Ex-official gets nearly 12 years in prison for Bell, Calif. corruption scandal

One of the architects of a massive corruption scandal that nearly bankrupted the modest Los Angeles suburb of Bell was sentenced Friday to nearly 12 years in prison by a judge who called her a con artist.

Former Assistant City Manager Angela Spaccia was also ordered to make more than $8 million in restitution to the city of Bell.

Spaccia was convicted in December of 11 criminal counts, including misappropriation of public funds, conspiracy and falsification of government records. She was the first of seven former public officials to be sentenced for their role in a scandal that authorities say cost the small, working-class city millions of dollars.

"This was not a one-time lapse of judgment on defendant Spaccia's part; it was a criminally sophisticated conspiracy that drove the city of Bell to the edge of bankruptcy," prosecutors wrote in a memo to Superior Court Judge Kathleen Kennedy that sought a sentence of 12 years.

The judge gave the former official who has been incarcerated since her conviction 11 years and eight months. She could have been sentenced to as many as 17 years.

Authorities said Spaccia signed off on contracts and other financial documents as part of a scandal in which millions of taxpayer dollars were illegally diverted to pay her and other top officials almost unimaginably large salaries.

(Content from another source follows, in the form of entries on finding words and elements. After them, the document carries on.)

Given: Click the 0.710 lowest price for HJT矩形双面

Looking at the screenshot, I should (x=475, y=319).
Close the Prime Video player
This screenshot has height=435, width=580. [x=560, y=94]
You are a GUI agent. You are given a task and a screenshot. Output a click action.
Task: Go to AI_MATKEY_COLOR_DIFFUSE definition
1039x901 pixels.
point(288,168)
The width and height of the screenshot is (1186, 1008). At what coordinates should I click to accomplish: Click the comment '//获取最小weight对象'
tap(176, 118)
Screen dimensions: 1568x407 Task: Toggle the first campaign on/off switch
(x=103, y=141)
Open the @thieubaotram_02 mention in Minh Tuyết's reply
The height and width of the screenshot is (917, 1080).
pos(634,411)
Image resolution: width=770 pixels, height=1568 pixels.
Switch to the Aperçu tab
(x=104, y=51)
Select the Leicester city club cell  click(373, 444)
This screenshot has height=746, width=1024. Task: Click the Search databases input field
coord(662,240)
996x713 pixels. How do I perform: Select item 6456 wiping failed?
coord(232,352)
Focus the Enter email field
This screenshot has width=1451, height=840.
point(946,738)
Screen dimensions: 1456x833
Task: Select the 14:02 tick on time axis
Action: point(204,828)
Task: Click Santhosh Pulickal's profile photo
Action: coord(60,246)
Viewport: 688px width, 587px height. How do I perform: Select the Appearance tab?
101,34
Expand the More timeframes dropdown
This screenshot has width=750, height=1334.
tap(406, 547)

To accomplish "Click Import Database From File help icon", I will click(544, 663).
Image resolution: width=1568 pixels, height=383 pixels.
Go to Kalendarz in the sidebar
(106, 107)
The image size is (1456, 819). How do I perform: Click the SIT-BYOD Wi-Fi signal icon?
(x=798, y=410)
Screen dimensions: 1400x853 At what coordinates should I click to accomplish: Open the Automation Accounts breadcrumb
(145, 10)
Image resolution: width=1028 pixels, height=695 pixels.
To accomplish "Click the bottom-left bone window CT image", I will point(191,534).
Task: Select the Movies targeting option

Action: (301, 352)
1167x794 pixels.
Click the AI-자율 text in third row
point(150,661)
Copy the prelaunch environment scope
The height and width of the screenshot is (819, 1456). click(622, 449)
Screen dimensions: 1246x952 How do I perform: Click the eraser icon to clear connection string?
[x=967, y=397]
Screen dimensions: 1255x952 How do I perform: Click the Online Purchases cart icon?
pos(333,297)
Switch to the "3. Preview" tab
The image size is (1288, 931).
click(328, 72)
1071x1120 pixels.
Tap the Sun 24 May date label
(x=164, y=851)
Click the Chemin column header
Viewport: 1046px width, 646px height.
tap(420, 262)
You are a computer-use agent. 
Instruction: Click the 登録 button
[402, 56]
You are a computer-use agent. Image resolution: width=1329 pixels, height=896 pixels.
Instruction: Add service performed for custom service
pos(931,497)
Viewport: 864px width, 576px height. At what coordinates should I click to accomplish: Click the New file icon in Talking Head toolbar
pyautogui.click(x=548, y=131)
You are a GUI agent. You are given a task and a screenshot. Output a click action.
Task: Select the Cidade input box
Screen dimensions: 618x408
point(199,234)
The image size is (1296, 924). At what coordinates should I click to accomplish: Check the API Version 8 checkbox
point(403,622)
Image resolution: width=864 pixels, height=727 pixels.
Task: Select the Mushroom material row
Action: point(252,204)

One of the most damning pieces of evidence introduced at her trial were emails she exchanged with Bell's former police chief in which she told him the city's contracts were carefully crafted to avoid disclosing to the public what they were paid.

When he told her he was looking forward to "taking all of Bell's money," she replied, "LOL ... well you can take your share of the pie ... just like us. We will all get fat together."

By the time she was fired by Bell in 2010 Spaccia was making $564,000 a year and her boss, former City Manager Robert Rizzo, had a salary and compensation package of $1.5 million. Five former City Council members were each paid about $100,000 a year.

"This is the most significant public corruption case our office has ever prosecuted," District Attorney Jackie Lacey said after Spaccia was convicted.

On Wednesday, former Bell Mayor Oscar Hernandez and former Council members George Cole, Teresa Jacobo, George Mirabal and Victor Bello pleaded no contest to two counts each of misappropriating public funds. They face terms ranging from probation to four years in prison when they are sentenced at separate hearings in June and July.

Rizzo, who pleaded no contest to 69 counts of fraud, misappropriation of public funds and other charges, faces as many as 12 years, although his attorney has said he expects the sentence to be about 8 years.

During her trial, Spaccia testified that it was Rizzo who masterminded the scheme that nearly bankrupted the blue-collar town of 36,000 where more than a quarter of the residents live below the federal poverty line. She said she knew she was being paid a lot but didn't believe that was illegal.

An audit by the state controller's office found Bell illegally raised property taxes, business-license fees and other sources of revenue to keep the salaries flowing. At one point homeowners in Bell, where the annual median household income is about $36,000, paid higher property taxes than those living in Beverly Hills.

The breadth of the scandal, which former Los Angeles County District Attorney Steve Cooley once described as "corruption on steroids," shocked both the nation and the city.

Thousands of Bell residents organized a recall campaign after learning of the salaries and subsequently voted all of the Council members out of office.